_TASK_
Continue the passage on the health effects of PFAS from where it stops.

_PASSAGE_
What are the health effects of PFAS?
Statement on Potential Intersection between PFAS Exposure and COVID-19:
CDC/ATSDR understands that many of the communities we are engaged with are concerned about how PFAS exposure may affect their risk of COVID-19 infection. We agree that this is an important question.
CDC/ATSDR recognizes that exposure to high levels of PFAS may impact the immune system. A National Toxicology Program review found that exposure to perfluorooctanoic acid (PFOA) and perfluorooctane sulfonate (PFOS) is an immune hazard to humans based on a high level of evidence that PFOA and PFOS suppressed the antibody response from animals and a moderate level of evidence from studies in humans (NTP, 2016). More research is needed to understand how PFAS exposure may affect illness from COVID-19.
NTP (National Toxicology Program). 2016. Monograph on Immunotoxicity Associated with Exposure to Perfluorooctanoic acid (PFOA) and Perfluorooctane Sulfonate (PFOS).
Research is ongoing to understand the mechanisms of PFAS toxicity. The epidemiological evidence suggests associations between increases in exposure to (specific) PFAS and certain health effects
Increases in cholesterol levels (PFOA, PFOS, PFNA, PFDA)
Lower antibody response to some vaccines (PFOA, PFOS, PFHxS, PFDA)
Changes in liver enzymes (PFOA, PFOS, PFHxS)

_Extracted data entries_
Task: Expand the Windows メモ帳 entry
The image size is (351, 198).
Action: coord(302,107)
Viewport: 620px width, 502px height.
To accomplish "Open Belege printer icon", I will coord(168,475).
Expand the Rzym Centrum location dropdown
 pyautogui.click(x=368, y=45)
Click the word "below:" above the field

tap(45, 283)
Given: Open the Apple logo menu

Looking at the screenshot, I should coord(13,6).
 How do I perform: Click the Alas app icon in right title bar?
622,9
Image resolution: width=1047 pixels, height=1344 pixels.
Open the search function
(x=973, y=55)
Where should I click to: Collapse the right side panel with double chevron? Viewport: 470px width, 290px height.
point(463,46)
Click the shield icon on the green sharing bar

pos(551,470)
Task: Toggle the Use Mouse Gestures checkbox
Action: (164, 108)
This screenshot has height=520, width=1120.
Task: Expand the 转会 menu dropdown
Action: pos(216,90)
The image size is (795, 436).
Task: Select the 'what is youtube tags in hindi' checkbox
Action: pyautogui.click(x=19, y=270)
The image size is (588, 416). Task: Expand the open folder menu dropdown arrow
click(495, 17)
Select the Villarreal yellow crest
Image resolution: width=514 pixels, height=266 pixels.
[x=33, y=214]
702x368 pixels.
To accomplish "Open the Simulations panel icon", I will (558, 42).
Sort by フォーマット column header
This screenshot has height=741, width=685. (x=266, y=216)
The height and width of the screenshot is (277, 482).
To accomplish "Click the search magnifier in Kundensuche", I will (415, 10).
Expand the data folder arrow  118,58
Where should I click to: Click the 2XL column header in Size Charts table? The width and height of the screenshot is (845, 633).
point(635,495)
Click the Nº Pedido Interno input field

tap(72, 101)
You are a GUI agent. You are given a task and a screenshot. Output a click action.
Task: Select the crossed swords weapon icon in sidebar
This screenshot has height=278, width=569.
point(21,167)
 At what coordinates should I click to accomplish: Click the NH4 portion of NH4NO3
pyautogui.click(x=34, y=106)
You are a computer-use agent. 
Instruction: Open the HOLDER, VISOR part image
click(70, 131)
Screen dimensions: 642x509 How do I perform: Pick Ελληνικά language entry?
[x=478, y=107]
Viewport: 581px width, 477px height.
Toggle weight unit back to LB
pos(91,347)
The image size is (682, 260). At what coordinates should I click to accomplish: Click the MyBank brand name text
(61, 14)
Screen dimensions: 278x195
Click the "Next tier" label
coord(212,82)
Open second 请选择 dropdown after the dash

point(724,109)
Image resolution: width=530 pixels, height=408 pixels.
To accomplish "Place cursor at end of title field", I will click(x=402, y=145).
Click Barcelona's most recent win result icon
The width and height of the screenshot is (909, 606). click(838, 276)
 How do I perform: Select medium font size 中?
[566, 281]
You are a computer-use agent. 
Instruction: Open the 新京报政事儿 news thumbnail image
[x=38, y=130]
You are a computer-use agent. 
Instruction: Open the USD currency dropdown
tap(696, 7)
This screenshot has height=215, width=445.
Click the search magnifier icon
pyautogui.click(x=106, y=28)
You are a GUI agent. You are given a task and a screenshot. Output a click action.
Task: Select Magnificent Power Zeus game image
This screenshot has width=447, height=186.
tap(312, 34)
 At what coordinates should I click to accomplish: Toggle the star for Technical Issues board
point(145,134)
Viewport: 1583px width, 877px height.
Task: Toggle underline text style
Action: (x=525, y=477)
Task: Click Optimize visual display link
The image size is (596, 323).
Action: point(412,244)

_EXERCISE OUTPUT_
Pregnancy-induced hypertension and preeclampsia (PFOA, PFOS)
Small decreases in birth weight (PFOA, PFOS)
Kidney and testicular cancer (PFOA)
The risk of health effects associated with PFAS depends on
- Exposure factors (e.g., dose, frequency, route, and duration)
- Individual factors (e.g., sensitivity and disease burden)
- Other determinants of health (e.g., access to safe water and quality healthcare)
Some animal and human studies find positive associations between PFAS exposure and a much wider range of health effects. However, results of animal studies do not always correlate with human health effects because of physiologic differences between species. Inconsistent findings among human studies and study design limitations are some reasons why other potential health effects are not identified as associated with PFAS.
At this time, scientists are still learning about the health effects of exposures to mixtures of different PFAS. Additional research may change our understanding of the relationship between exposure to PFAS and human health effects.
One way to learn about whether PFAS will harm people is to do studies on lab animals.
- Most animal studies have tested doses of PFAS that are higher than the doses people experience from environmental exposure.
- These animal studies have found that PFAS can cause damage to the liver and the immune system.
- PFAS have also caused low birth weight, birth defects, delayed development, and newborn deaths in lab animals.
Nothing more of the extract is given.